Einen freundlichen Gruss an alle Hordler

Ronald


----------



## Nyela (18. Dezember 2008)

huhu Ronald

meine gilde bietet "erwachsenen" spielspass, ein gutes gildenklima und nimmt auch gerne "neulinge" auf

allerdings spielen wir auf Aman Thul auf Allianzseite

wir haben einen naxx10er raid im aufbau - bieten aber auch ein "mentor" system für wow neulinge an
(man muss sich ja um den "nachwuchs" kümmern *G*)

normalerweise nimmt dich ein "erfahrener" spieler aus unserer gilde unter die fittiche und hilft dir im spiel weiterzukommen
(die gilde hilft natürlich auch wo sie kann) aber dieser spieler ist dein direkter ansprechpartner...

wir haben gute erfahrungen damit gemacht

ich hoffe du kannst teamspeak2 benutzten und hast ein headset - ich lege wert darauf - so ist wirklich ALLES leichter

wichtig ist uns der spass wir denken es ist ein spiel und da sollte der spass im vordergrund stehen - trotzdem sind wir ernsthafte
spieler - manche von uns spielen wow seit der beta

und natürlich hat bei uns "real life" vorrang das wort "muss" gibt es nicht bei uns - die meisten sind anfang mitte 20ig 

wenn du interesse hast dann geh doch bitte auf unsere hp www.darktears.derbachi.de oder melde dich ingame bei agriella oder bishop

(ich bin ab heute im urlaub)

liebe grüsse
Nyela/Nina


----------



## viehdieb (18. Dezember 2008)

Hallo Ronald,

wir sind eine nette Gilde auf dem Server Malfurion. Selbstverständlich kämpfen wir für die Horde.

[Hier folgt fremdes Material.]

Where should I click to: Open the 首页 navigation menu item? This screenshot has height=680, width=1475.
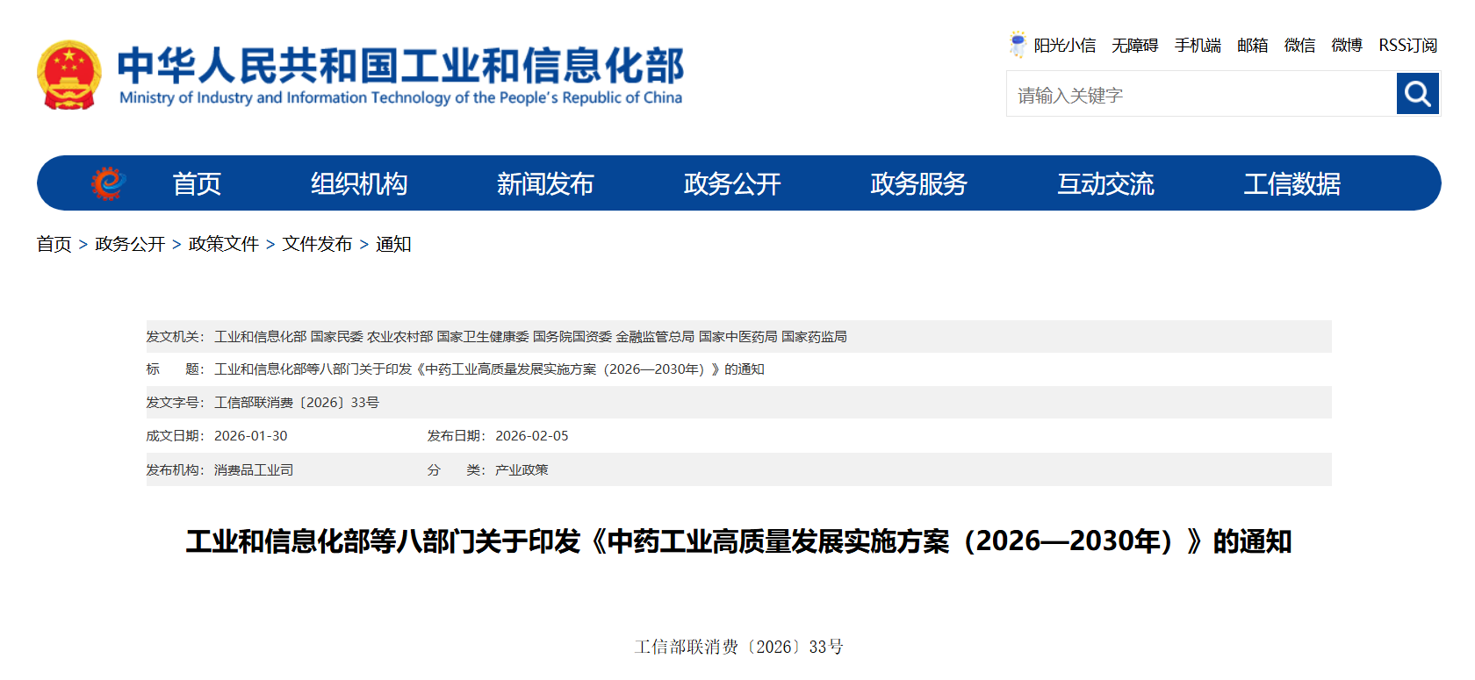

Wir sind ein ziemlich ungezwungener Haufen, der einfach Spass am Spiel haben und sich auch gegenseitig hilft. Wir legen dabei Wert auf einen vernünftigen Umgangston (es wird aber auch viel geflachst). Wir haben ab und zu auch Gildenruns, aber die Teilnahme daran ist freiwillig. Bei uns ist alles freiwillig. Dir wird also nicht gesagt, wie Du deinen Char zu skillen hast.

Unsere Altersstruktur liegt überwiegend jenseits der 20. Was den Umgang untereinader erleichtert. Es herrscht Harmonie.

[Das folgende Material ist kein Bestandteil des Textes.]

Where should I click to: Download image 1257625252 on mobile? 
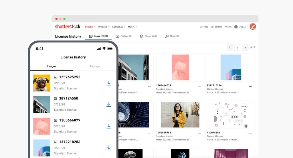click(109, 83)
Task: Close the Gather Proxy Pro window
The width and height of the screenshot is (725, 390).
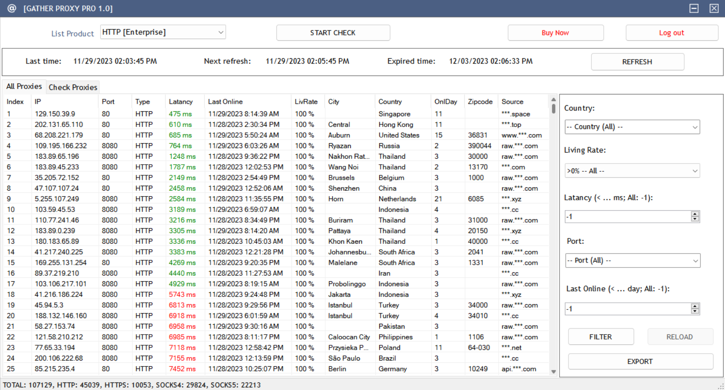Action: click(714, 8)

Die Gilde heißt "Die Leuchtlatrinen" 


			Dieser Inhalt steht nur eingeloggten Mitgliedern zur Verfügung.
        

 .

Melde Dich Ingame einfach bei Nomera (das bin ich), Speelo, Peere oder Eliteeinheit.

Viele Grüße
Nomera


----------



## Ronald44 (18. Dezember 2008)

Erstmal danke für die Antworten,was mich allerdings noch interessiert ist wie viele Mitglieder haben die Gilden.Sollte ich den Realm wechseln was wäre angebracht.Neu anzufangen oder Charr zu den realm mit nehmen.Wäre auch Bereit Gildenbezogen einen neuen Charr anzufangen.
TS und Headset ist natürlich vorhanden.

Grüsse Ronald


----------



## viehdieb (18. Dezember 2008)

Wir haben derzeit ungefähr 15 Mitglieder (ohne Twinks). Die genaue Zahl hab ich grad nicht im Kopf. Jedes Mitglied hat mindestens einen Twink.

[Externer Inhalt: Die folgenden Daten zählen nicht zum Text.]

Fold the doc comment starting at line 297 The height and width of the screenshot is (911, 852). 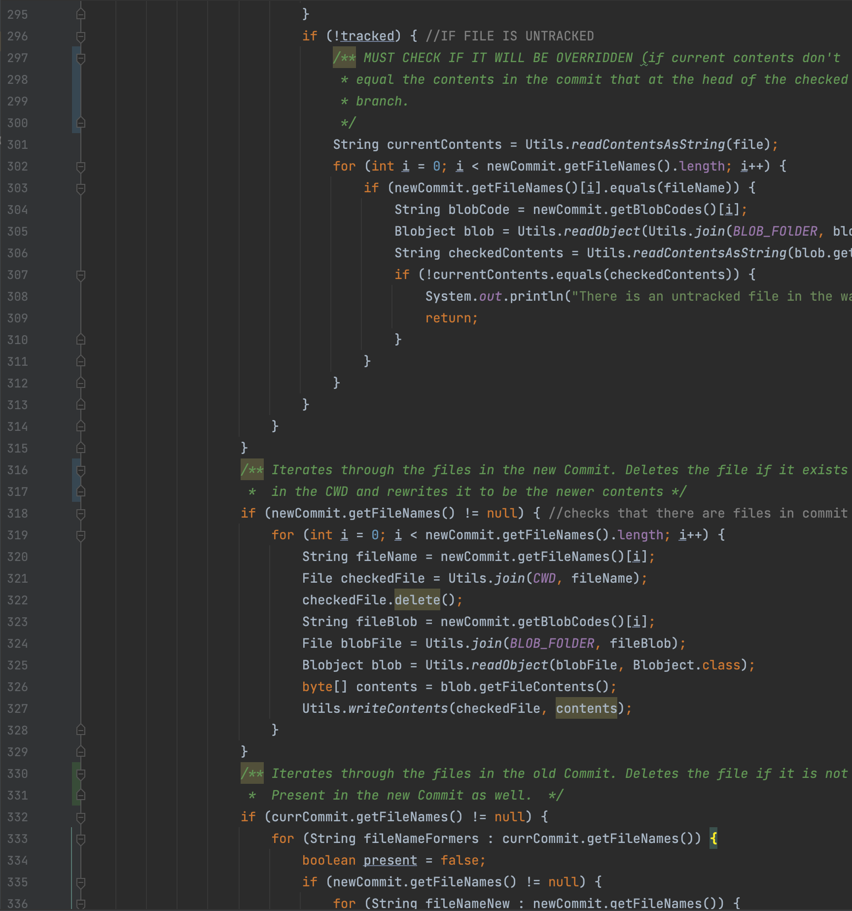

Es wäre Schade um deinen Jäger wenn Du ihn aufgeben würdest. Ich würde versuchen den Char zu transferieren. Bei uns könntest Du aber auch selbstverständlich auch einen neuen Charakter anfangen. Wir haben ein paar Twinks in den unteren Levelbereichen, wärst dann auch nicht alleine.


----------



## Ronald44 (18. Dezember 2008)

@Viehdieb
Sie haben eine PN  


			Dieser Inhalt steht nur eingeloggten Mitgliedern zur Verfügung.


----------



## Illporc (18. Dezember 2008)

Salut Ronald

Beruhigend zu wissen dass sich die Gildensuche auch
für andere schwer gestaltet...

Deine Zeilen könnten von mir stammen! Auch ich bin
momentan (als Wiedereinsteiger) alleine in der weiten 
Welt von WOW unterwegs und kämpfe mich so gut wie 
es geht durch. Dies auf Aman'thul mit meinem Untoten-
Hexer auf bescheidenem Lvl 11 - naja hab wenigstens
meinen Wichtel an meiner Seite :-)

Auch ich suche verzweifelt nach Gildenanschluss - irgendwie
ist dies die momentan schwierigste Aufgabe in WOW. Sind wohl
alle nur noch an raidgeilen Leuten ohne RL interessiert, oder toben
sich nur noch in Nordend aus...kA?

Sicherlich gibt's noch Gilden mit Anfängern, Lowlevels oder Wieder-
einsteigern oder Chars die das gleiche Problem haben - doch wie 
weiter wenn man im Gildenforum nicht weiterkommt?

Sonst spannen wir doch einfach zusammen, versuchen selbst eine
ungezwungene Gemeinschaft mit ähnlichen Interessen, passendem
Namen und Wappenrock zu erstellen und hoffen dann auf viele Mit-
streiter...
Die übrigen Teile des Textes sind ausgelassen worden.